Travis returned to what he knew, his work.
By the time they closed around 10:30, he’d calmed down. He tried to imagine what it would be like if he’d sat down at a bar and heard men talking about how great Kenna had been in their beds. The simple thought of it pissed him off, so he tried really hard to keep that in mind. Just because it seemed more acceptable for women to joke about men, it didn’t make it any easier to listen to. Sage apologized again before she left, but the truth was she hadn’t said anything Travis didn’t already know. Makenna and Paige were special, and they deserved a good guy. Although his father’s critical voice seemed ever present in his mind, he knew he was a good guy. But, that didn’t mean Kenna needed to hear the sordid details of his life before her.
He needed to talk to her. There was no way this was waiting until Sunday, and so instead of heading home, he turned his bike onto the freeway and drove north on the I-10.
Chapter Twenty-Six
Makenna started awake to find Travis standing in the entrance of the bedroom she grew up in. He was leaning against the now-closed door. He must have been watching her sleep because he didn’t say a word.
“Travis.”
“I didn’t mean to scare you. We need to talk.”
She looked at the clock on the nightstand, and her blurry eyes registered that it was one-something in the morning.
“Is everything okay?” She sat up.
“No, I don’t think it is.” He sat next to her on the bed, and Makenna clicked on the light.

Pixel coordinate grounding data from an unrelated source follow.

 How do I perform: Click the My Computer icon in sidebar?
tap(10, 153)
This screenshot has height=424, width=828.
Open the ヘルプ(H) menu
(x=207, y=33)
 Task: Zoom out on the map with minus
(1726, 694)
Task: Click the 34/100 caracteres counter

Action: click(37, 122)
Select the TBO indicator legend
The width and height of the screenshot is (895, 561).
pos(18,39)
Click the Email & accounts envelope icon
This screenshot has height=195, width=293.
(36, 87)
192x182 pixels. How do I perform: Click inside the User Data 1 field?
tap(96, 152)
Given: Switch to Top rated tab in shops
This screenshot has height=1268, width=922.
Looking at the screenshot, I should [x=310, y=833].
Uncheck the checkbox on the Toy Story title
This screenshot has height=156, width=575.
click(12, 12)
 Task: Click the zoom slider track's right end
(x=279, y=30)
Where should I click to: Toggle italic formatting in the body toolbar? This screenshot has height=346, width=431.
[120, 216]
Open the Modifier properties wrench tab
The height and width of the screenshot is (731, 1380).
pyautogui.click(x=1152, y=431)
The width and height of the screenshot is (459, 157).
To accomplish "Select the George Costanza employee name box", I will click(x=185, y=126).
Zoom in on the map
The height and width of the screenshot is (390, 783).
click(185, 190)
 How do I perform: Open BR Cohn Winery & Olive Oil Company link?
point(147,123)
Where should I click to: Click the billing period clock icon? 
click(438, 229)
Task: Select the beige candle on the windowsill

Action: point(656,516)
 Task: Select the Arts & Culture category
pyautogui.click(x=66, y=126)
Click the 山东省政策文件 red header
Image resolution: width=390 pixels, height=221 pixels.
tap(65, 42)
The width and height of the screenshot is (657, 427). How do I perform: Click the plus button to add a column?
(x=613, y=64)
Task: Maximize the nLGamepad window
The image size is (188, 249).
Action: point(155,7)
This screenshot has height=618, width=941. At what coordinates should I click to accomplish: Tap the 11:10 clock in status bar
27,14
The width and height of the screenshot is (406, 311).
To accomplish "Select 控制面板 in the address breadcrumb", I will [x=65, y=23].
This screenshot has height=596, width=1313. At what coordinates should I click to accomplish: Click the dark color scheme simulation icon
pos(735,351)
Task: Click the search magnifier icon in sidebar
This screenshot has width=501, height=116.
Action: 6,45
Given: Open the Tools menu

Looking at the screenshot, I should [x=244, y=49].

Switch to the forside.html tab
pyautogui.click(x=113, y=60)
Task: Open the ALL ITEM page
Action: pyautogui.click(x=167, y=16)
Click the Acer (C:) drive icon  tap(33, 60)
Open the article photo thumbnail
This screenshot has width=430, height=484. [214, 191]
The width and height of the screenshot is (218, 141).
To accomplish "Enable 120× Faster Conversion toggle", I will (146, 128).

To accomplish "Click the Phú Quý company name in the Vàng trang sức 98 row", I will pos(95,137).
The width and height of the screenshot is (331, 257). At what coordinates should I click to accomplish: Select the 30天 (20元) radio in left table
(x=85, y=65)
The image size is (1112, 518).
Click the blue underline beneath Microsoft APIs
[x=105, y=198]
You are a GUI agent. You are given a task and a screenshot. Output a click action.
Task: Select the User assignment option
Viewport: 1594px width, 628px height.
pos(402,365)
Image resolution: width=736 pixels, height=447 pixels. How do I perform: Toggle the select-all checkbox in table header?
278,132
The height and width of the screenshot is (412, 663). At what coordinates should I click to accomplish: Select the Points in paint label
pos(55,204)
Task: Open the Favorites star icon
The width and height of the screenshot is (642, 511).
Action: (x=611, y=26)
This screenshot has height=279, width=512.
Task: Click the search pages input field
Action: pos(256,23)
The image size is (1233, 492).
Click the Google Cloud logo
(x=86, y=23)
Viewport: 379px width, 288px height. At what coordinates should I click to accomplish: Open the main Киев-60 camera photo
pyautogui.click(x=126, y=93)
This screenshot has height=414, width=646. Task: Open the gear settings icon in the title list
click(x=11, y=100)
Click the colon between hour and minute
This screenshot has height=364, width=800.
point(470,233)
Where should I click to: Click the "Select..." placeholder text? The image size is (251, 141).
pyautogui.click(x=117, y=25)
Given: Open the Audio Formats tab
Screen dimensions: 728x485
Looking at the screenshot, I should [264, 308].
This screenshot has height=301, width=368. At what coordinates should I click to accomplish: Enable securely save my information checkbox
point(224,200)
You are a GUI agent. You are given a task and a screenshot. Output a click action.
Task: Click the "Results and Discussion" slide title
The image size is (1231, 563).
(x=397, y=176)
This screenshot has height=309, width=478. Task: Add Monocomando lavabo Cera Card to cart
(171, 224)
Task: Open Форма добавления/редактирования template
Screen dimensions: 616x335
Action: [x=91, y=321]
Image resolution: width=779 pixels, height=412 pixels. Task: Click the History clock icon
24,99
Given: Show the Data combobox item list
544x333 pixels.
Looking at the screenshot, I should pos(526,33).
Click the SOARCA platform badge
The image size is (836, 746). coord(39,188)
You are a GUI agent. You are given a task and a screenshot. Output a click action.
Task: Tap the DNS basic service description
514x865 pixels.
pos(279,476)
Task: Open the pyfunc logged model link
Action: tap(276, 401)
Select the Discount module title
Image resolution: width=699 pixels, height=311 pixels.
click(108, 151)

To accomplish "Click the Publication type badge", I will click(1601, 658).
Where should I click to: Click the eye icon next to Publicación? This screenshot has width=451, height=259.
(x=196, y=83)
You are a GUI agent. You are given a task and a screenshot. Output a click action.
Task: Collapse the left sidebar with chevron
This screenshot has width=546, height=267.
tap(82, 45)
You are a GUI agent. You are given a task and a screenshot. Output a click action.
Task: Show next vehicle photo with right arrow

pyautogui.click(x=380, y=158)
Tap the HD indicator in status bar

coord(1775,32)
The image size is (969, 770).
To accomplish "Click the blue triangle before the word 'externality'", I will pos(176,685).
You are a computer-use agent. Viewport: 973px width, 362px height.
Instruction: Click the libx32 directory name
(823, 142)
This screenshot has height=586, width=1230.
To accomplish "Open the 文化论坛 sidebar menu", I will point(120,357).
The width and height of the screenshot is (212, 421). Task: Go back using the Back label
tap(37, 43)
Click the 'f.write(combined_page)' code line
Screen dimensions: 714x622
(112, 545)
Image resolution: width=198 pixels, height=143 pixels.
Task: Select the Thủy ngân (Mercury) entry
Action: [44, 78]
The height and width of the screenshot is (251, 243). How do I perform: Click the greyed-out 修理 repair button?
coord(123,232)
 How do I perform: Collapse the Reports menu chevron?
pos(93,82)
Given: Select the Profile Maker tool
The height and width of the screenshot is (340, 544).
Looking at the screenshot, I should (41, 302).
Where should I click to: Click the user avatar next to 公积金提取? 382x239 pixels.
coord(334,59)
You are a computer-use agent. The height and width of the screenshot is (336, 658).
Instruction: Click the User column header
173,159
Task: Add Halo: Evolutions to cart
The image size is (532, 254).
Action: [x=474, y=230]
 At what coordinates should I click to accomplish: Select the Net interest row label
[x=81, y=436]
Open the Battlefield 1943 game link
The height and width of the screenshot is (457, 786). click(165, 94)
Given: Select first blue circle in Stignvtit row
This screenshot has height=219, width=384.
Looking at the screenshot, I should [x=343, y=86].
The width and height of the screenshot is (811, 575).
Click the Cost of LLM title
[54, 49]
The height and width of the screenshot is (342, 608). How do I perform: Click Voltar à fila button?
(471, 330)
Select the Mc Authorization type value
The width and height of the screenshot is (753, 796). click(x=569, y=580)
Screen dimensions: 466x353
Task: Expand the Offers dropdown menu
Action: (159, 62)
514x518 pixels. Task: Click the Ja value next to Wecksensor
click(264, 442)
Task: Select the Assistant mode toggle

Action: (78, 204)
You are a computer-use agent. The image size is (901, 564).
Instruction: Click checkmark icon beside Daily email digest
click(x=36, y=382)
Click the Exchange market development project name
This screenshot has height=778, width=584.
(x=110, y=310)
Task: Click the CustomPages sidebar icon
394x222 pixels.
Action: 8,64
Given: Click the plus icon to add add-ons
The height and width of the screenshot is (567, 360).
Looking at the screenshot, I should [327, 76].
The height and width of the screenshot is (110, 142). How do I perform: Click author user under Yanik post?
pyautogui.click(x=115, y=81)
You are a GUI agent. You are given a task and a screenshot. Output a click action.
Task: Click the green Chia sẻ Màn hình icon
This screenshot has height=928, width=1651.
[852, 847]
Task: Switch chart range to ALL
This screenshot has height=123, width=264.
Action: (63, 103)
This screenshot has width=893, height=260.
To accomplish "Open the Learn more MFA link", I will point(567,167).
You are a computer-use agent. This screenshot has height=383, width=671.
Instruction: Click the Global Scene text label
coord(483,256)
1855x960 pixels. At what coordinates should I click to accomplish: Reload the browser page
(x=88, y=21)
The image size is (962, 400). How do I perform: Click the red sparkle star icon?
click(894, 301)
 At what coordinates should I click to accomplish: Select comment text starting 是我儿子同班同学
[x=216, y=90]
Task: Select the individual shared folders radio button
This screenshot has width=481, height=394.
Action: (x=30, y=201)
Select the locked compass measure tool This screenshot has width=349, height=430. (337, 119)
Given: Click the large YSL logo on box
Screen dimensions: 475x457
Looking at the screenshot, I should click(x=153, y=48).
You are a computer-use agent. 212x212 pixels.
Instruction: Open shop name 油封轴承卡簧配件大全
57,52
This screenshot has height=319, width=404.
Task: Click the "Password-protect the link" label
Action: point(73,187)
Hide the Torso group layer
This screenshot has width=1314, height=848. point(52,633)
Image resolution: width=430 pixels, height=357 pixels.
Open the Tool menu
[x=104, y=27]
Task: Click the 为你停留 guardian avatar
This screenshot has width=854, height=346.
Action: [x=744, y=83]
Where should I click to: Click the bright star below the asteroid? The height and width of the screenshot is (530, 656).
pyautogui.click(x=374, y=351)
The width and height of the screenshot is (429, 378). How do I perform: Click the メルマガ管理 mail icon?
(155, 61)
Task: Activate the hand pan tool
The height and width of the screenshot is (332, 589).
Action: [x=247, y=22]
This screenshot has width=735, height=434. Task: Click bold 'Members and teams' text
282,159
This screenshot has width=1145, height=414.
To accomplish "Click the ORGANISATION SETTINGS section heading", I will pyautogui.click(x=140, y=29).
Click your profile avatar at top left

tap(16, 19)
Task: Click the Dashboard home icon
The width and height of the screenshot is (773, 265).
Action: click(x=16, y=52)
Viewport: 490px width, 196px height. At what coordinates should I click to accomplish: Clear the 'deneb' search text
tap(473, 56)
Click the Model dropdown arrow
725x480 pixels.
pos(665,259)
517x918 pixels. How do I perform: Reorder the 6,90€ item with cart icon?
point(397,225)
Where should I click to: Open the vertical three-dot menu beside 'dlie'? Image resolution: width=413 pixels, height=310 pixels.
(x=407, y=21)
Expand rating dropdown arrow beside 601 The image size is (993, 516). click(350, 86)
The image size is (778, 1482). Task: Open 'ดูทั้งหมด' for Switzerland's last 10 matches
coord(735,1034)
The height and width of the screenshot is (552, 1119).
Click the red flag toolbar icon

“I didn’t have sex until my junior year in high school,” Travis started without warning. “My girlfriend, the same one I’d had since my freshman year, and yes the woman who is now my brother’s wife, wasn’t ready. I cared about her, so I waited until she was ready. She was a cheerleader and I was on the football team. It all sounds a little sickening now, but that was my life. We finished high school and we both got into UCLA. I was even a damn honor student. Squeaky clean, all-American.”
She could see him building up, the tension seeping into his face, and she instantly felt bad that he felt the need to explain. He stood up from the bed, but she stayed where she was. Everything about his body language said he needed room.
“You don’t need to do this.”
“No, I think I do. By the time we graduated, I thought I loved her. Her parents loved my parents and we were the perfect couple, destined for a big wedding and a house in the same suburban neighborhood. It’s hard for me to remember who I was back then, but when I want to kick my old self in the face for being so stupid, I try to remember it’s all I knew. I was raised to be that. My point in telling you all this is that I used to be a one-and-done guy. I wasn’t always, well, what you heard at the bar tonight.”
“I understand.”
“No, you really don’t, because here’s where it gets good. Everything fell apart when I hurt my knee. I know it sounds stupid, but that was all it took for the whole damn house of fake to come tumbling down. One knee. Up until her boyfriend blew his knee out, not much had happened to Avery. Her life was pretty . . . shopping-at-the-mall fantastic.”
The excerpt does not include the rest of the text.